DIRECTIVE: Reproduce, verbatim, the passage of the forum thread on the IP address request between "## matthewsrequest (May" and "to assist me.", inclusive.

-- BEGIN QUOTED TEXT --

# My "Special" Request



## matthewsrequest (May 18, 2013)

I have been on a quest to find the most practical way of attaining a specific type of byte X.X.X.X IP Address.

As the days have gone by and I've performed more and more research, I have learned of many available options to accomplish my goal, along with adjusting the way I've written my request, numerous times.

What I need is fairly simple, And this is only one of the routes to get there

I appreciate your time and effort in attempting to assist me. 

This is basically a compilation of the newest information and the most recent inquiry I've wrriten up.

Most recent Revision of my Request is here : 

Hello.  I am a home network user that is into online gaming. I have a specific request for my ip address


----------



## SPINIKR-RO (May 18, 2013)

I dont think you will find a VPS that ends in a .1 or .0 as those would likely always be the gateway of their allocation, first usable IP being x.2. Then again I am not really a sys networking fu.

With your description I still dont understand why you need this.


----------



## BlackoutIsHere (May 18, 2013)

SPINIKR-RO said:


> I still dont understand why you need this.


 
Same here, seems pointless to me.


----------



## drmike (May 18, 2013)

Strange request.


----------



## concerto49 (May 19, 2013)

Why do you need this? Might help if you explain what you are doing or your end goal properly.


----------



## Tux (May 19, 2013)

You could get a /24 allocation from one of the providers here, but you have not specified *why* you need this setup. Most providers are going to ask for a reason, though.


----------



## shovenose (May 19, 2013)

Well, you would have to find a host that owns their own datacenter or at least has a massive number of IPs or their own ASN.


----------



## Zach (May 19, 2013)

You can't use X.X.X.0.... .0 and .255 are reserved for the gateway and broadcast


----------



## rds100 (May 19, 2013)

Actually .0 and .255 are perfectly usable, classless routing was invented very long time ago. Some software might get confused by .0 and .255 though.


----------



## Night (May 19, 2013)

I'm guessing you play Runescape?

Supposedly by doing what the OP says, it makes you more likely to get first hit when staking. Why someone would care enough to buy a VPN just to get first hit baffles me.

Google "Runescape PID" if you haven't heard of it..


----------



## SPINIKR-RO (May 19, 2013)

Night said:


> Supposedly


Wow thats a lot of work for something that probably does not matter.


----------



## Zach (May 19, 2013)

Haha, yep that's it:

http://www.youtube.com/watch?v=-8vOX03HeoY

He needs the 4th octet to be < 20 and the third octet needs to divisible by 8...


----------



## D. Strout (May 19, 2013)

I know RamNode has all IP blocks larger than /24 (/22s and a /21), which would tend to make .1 and .0 available. You could ask Nick_A, but it's not the easiest thing to work out. You could pay for your own IP allocation of /23 or larger and DIY  only $1250!


----------



## jhadley (May 19, 2013)

Zach said:


> You can't use X.X.X.0.... .0 and .255 are reserved for the gateway and broadcast


You mean network and broadcast? And yes, only on a /24.

-- END QUOTED TEXT --
-- BEGIN DATASET CONTENT --

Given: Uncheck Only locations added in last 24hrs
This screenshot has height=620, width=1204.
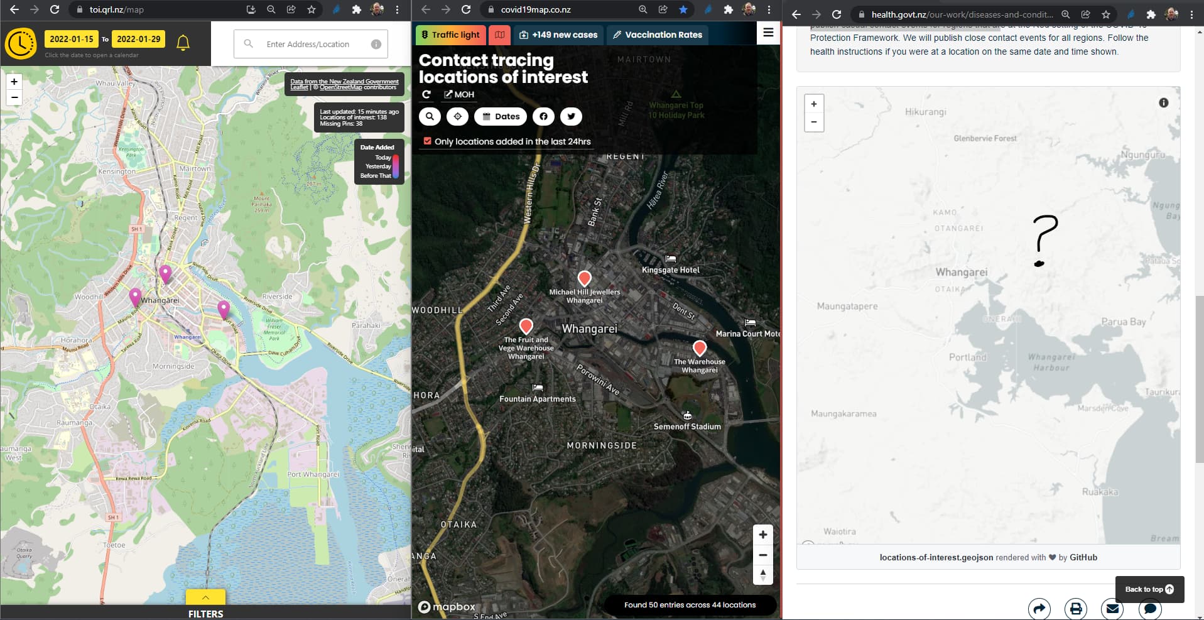Looking at the screenshot, I should pos(428,141).
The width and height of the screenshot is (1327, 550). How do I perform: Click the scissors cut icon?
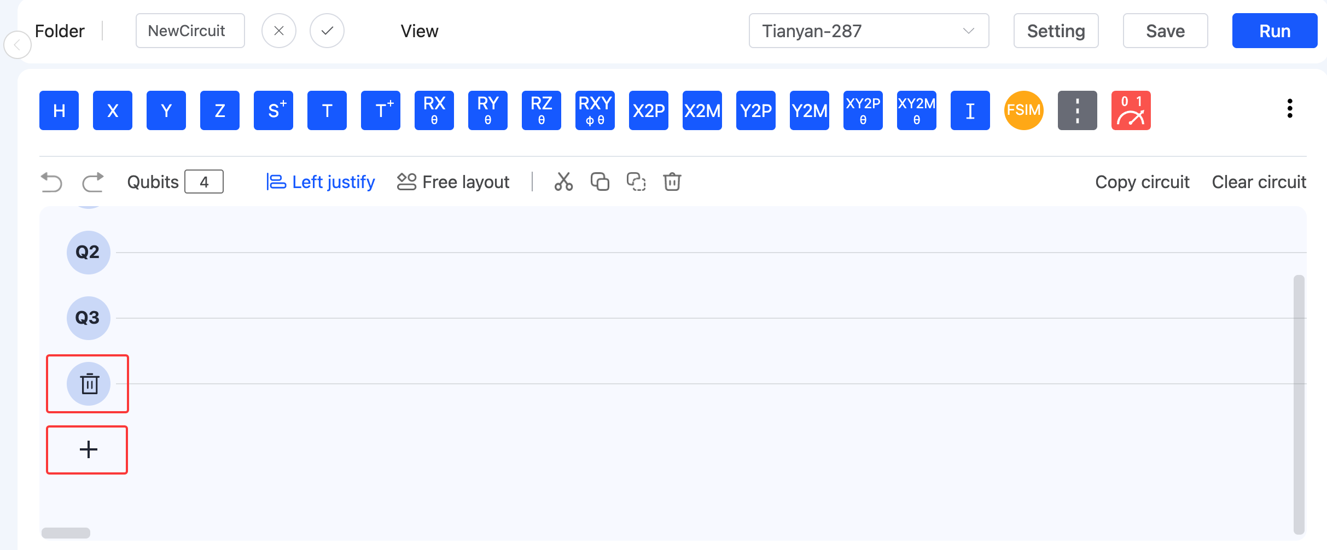click(x=563, y=182)
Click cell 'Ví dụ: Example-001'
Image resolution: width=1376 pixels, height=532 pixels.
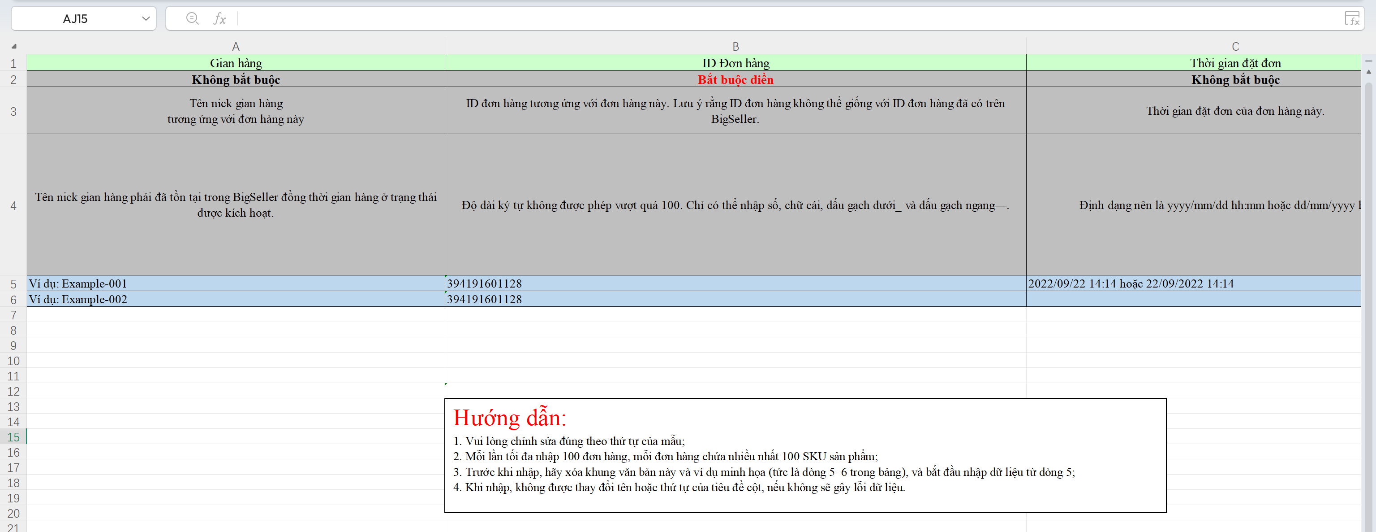coord(236,283)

-- END DATASET CONTENT --

EXERCISE RESULT:
## matthewsrequest (May 18, 2013)

I have been on a quest to find the most practical way of attaining a specific type of byte X.X.X.X IP Address.

As the days have gone by and I've performed more and more research, I have learned of many available options to accomplish my goal, along with adjusting the way I've written my request, numerous times.

What I need is fairly simple, And this is only one of the routes to get there

I appreciate your time and effort in attempting to assist me.